Ich höre immer noch den Schmähruf: "Die ist ja nur machtgeil!"
Und andererseits: Allein der Spaß an etwas heißt ja nicht gleichzeitig, dass man das Ding auch beherrscht, das einem Spaß macht. Hier empfehle ich z.B. einen entsprechenden Blick auf gewisse Lyrikseiten im Netz. Den "Dichtern" macht das sicherlich auch viel Spaß, was sie aber nicht gleichzeitig zu ernstzunehmenden Künstlern erhebt, sondern häufig nur Peinlichkeit offenbart.
Ich bin zwar kein - Merkel-Wähler - sehe aber nichts negatives darin, daß ihr das Amt der Kanzlerin - Spaß macht.
Das finde ich sypathischer, als das Streben nach purem "Macht-Erhalt" wie von männlichen Amtsvorgängern, von Adenauer bis Kohl oder CDU/CSU-Landesfürsten bis in die Zeiten der Neuen Bundesländer - wie u. a. mit Biedenkopf in Sachsen.
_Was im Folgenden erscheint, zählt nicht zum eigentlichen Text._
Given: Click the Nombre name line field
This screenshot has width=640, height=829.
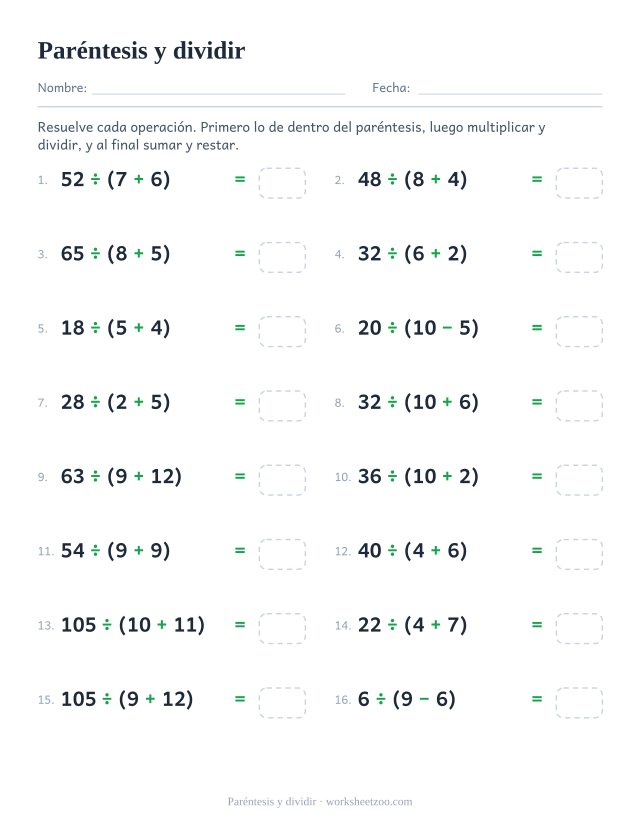Looking at the screenshot, I should [x=218, y=88].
Merkel bleibt, die Mehrheitsbeschaffer wechseln. Der Mehrheit der wählenden WählerInnen ist die Hierarchie nicht bewusst. regierungen sind dann schlecht, wenn sie schlecht geführt werden.
Wenn die Kanzlerin wichtige Posten mit Personen besetzt, ohne Gespür ob diese geeignet sind und ohne sich gegebenenfalls einzuschalten, dann eignet sich, neben dem Personal, vor allem die Kanzlerin nicht.
"Und wenn die Liberalen so weitermachen, regiert Merkel sie kaputt wie weiland die Sozialdemokraten."
Es sieht so aus, als hätte die "Schwarze Witwe" ihr nächstes grünes Opfer schon im Visier.